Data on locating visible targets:
###

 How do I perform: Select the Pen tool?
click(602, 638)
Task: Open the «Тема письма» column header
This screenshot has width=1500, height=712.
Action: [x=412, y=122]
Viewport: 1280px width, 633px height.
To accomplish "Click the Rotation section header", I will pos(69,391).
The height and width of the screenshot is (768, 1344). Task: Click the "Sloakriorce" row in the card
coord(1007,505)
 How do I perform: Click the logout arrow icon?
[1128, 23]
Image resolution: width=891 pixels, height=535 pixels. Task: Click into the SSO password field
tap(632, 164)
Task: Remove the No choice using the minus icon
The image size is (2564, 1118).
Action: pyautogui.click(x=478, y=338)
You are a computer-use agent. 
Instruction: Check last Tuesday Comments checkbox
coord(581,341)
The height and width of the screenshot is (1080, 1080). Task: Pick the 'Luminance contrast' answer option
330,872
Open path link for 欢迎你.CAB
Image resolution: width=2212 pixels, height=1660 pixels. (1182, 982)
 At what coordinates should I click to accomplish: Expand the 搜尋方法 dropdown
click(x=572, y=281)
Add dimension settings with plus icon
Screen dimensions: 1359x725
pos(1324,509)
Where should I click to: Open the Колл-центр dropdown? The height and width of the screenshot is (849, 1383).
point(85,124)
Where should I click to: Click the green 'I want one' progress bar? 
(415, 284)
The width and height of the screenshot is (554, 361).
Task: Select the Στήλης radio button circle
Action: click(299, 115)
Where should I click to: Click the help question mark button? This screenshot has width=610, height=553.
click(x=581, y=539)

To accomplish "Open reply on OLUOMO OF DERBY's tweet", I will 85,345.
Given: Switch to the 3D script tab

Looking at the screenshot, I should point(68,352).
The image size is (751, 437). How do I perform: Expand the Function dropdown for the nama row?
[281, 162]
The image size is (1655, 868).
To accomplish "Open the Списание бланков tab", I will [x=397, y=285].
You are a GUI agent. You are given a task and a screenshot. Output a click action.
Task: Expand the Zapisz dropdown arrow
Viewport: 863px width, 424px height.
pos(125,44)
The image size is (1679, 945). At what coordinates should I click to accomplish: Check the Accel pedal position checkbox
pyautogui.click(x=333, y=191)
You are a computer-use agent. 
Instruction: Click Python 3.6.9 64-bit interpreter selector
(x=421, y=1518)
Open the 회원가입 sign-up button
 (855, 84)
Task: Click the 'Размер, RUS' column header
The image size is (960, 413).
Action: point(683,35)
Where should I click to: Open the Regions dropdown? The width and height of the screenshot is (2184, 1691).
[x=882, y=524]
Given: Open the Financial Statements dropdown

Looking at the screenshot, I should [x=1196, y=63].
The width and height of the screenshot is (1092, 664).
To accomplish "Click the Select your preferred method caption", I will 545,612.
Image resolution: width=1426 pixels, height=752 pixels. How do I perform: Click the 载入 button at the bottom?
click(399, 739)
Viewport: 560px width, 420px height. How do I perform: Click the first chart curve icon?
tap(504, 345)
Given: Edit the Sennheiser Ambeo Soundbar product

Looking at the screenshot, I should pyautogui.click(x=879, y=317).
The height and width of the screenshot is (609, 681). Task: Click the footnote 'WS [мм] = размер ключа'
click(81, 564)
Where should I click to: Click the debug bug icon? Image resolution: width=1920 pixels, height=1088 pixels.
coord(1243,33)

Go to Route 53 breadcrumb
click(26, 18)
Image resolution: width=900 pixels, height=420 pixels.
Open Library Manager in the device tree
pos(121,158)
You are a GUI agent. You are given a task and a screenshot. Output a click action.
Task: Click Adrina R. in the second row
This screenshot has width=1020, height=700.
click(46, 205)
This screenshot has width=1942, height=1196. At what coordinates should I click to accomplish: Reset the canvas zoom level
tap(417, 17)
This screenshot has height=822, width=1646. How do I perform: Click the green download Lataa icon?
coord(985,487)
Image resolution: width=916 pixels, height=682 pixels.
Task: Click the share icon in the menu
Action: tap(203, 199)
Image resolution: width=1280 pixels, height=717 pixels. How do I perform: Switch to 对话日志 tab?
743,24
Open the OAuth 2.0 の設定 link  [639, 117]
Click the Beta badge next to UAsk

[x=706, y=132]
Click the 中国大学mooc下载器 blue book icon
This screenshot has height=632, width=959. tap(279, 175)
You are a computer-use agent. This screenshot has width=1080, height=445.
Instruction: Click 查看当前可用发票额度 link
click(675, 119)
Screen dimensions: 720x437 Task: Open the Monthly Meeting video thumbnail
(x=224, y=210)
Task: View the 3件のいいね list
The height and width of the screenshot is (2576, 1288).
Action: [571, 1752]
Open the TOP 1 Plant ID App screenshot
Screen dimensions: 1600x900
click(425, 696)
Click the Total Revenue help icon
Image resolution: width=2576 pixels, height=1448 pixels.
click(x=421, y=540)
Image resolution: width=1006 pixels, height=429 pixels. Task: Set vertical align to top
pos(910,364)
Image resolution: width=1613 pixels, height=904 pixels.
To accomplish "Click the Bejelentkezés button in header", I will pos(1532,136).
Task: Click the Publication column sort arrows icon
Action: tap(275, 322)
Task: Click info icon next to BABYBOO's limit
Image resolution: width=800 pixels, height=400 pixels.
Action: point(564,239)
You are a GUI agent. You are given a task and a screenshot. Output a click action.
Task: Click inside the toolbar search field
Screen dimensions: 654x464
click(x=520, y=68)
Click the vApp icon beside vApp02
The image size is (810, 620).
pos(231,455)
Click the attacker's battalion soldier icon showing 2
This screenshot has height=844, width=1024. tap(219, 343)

###

Directive: Repeat every line of the listing above exactly, leaving nothing out.

Answer below:
 How do I perform: Select the Pen tool?
click(602, 638)
Task: Open the «Тема письма» column header
This screenshot has width=1500, height=712.
Action: [x=412, y=122]
Viewport: 1280px width, 633px height.
To accomplish "Click the Rotation section header", I will pos(69,391).
The height and width of the screenshot is (768, 1344). Task: Click the "Sloakriorce" row in the card
coord(1007,505)
 How do I perform: Click the logout arrow icon?
[1128, 23]
Image resolution: width=891 pixels, height=535 pixels. Task: Click into the SSO password field
tap(632, 164)
Task: Remove the No choice using the minus icon
The image size is (2564, 1118).
Action: pyautogui.click(x=478, y=338)
You are a computer-use agent. 
Instruction: Check last Tuesday Comments checkbox
coord(581,341)
The height and width of the screenshot is (1080, 1080). Task: Pick the 'Luminance contrast' answer option
330,872
Open path link for 欢迎你.CAB
Image resolution: width=2212 pixels, height=1660 pixels. (1182, 982)
 At what coordinates should I click to accomplish: Expand the 搜尋方法 dropdown
click(x=572, y=281)
Add dimension settings with plus icon
Screen dimensions: 1359x725
pos(1324,509)
Where should I click to: Open the Колл-центр dropdown? The height and width of the screenshot is (849, 1383).
point(85,124)
Where should I click to: Click the green 'I want one' progress bar? 
(415, 284)
The width and height of the screenshot is (554, 361).
Task: Select the Στήλης radio button circle
Action: click(299, 115)
Where should I click to: Click the help question mark button? This screenshot has width=610, height=553.
click(x=581, y=539)

To accomplish "Open reply on OLUOMO OF DERBY's tweet", I will 85,345.
Given: Switch to the 3D script tab

Looking at the screenshot, I should point(68,352).
The image size is (751, 437). How do I perform: Expand the Function dropdown for the nama row?
[281, 162]
The image size is (1655, 868).
To accomplish "Open the Списание бланков tab", I will [x=397, y=285].
You are a GUI agent. You are given a task and a screenshot. Output a click action.
Task: Expand the Zapisz dropdown arrow
Viewport: 863px width, 424px height.
pos(125,44)
The image size is (1679, 945). At what coordinates should I click to accomplish: Check the Accel pedal position checkbox
pyautogui.click(x=333, y=191)
You are a computer-use agent. 
Instruction: Click Python 3.6.9 64-bit interpreter selector
(x=421, y=1518)
Open the 회원가입 sign-up button
 (855, 84)
Task: Click the 'Размер, RUS' column header
The image size is (960, 413).
Action: point(683,35)
Where should I click to: Open the Regions dropdown? The width and height of the screenshot is (2184, 1691).
[x=882, y=524]
Given: Open the Financial Statements dropdown

Looking at the screenshot, I should [x=1196, y=63].
The width and height of the screenshot is (1092, 664).
To accomplish "Click the Select your preferred method caption", I will 545,612.
Image resolution: width=1426 pixels, height=752 pixels. How do I perform: Click the 载入 button at the bottom?
click(399, 739)
Viewport: 560px width, 420px height. How do I perform: Click the first chart curve icon?
tap(504, 345)
Given: Edit the Sennheiser Ambeo Soundbar product

Looking at the screenshot, I should pyautogui.click(x=879, y=317).
The height and width of the screenshot is (609, 681). Task: Click the footnote 'WS [мм] = размер ключа'
click(81, 564)
Where should I click to: Click the debug bug icon? Image resolution: width=1920 pixels, height=1088 pixels.
coord(1243,33)

Go to Route 53 breadcrumb
click(26, 18)
Image resolution: width=900 pixels, height=420 pixels.
Open Library Manager in the device tree
pos(121,158)
You are a GUI agent. You are given a task and a screenshot. Output a click action.
Task: Click Adrina R. in the second row
This screenshot has width=1020, height=700.
click(46, 205)
This screenshot has width=1942, height=1196. At what coordinates should I click to accomplish: Reset the canvas zoom level
tap(417, 17)
This screenshot has height=822, width=1646. How do I perform: Click the green download Lataa icon?
coord(985,487)
Image resolution: width=916 pixels, height=682 pixels.
Task: Click the share icon in the menu
Action: tap(203, 199)
Image resolution: width=1280 pixels, height=717 pixels. How do I perform: Switch to 对话日志 tab?
743,24
Open the OAuth 2.0 の設定 link  [639, 117]
Click the Beta badge next to UAsk

[x=706, y=132]
Click the 中国大学mooc下载器 blue book icon
This screenshot has height=632, width=959. tap(279, 175)
You are a computer-use agent. This screenshot has width=1080, height=445.
Instruction: Click 查看当前可用发票额度 link
click(675, 119)
Screen dimensions: 720x437 Task: Open the Monthly Meeting video thumbnail
(x=224, y=210)
Task: View the 3件のいいね list
The height and width of the screenshot is (2576, 1288).
Action: [571, 1752]
Open the TOP 1 Plant ID App screenshot
Screen dimensions: 1600x900
click(425, 696)
Click the Total Revenue help icon
Image resolution: width=2576 pixels, height=1448 pixels.
click(x=421, y=540)
Image resolution: width=1006 pixels, height=429 pixels. Task: Set vertical align to top
pos(910,364)
Image resolution: width=1613 pixels, height=904 pixels.
To accomplish "Click the Bejelentkezés button in header", I will pos(1532,136).
Task: Click the Publication column sort arrows icon
Action: tap(275, 322)
Task: Click info icon next to BABYBOO's limit
Image resolution: width=800 pixels, height=400 pixels.
Action: point(564,239)
You are a GUI agent. You are given a task and a screenshot. Output a click action.
Task: Click inside the toolbar search field
Screen dimensions: 654x464
click(x=520, y=68)
Click the vApp icon beside vApp02
The image size is (810, 620).
pos(231,455)
Click the attacker's battalion soldier icon showing 2
This screenshot has height=844, width=1024. tap(219, 343)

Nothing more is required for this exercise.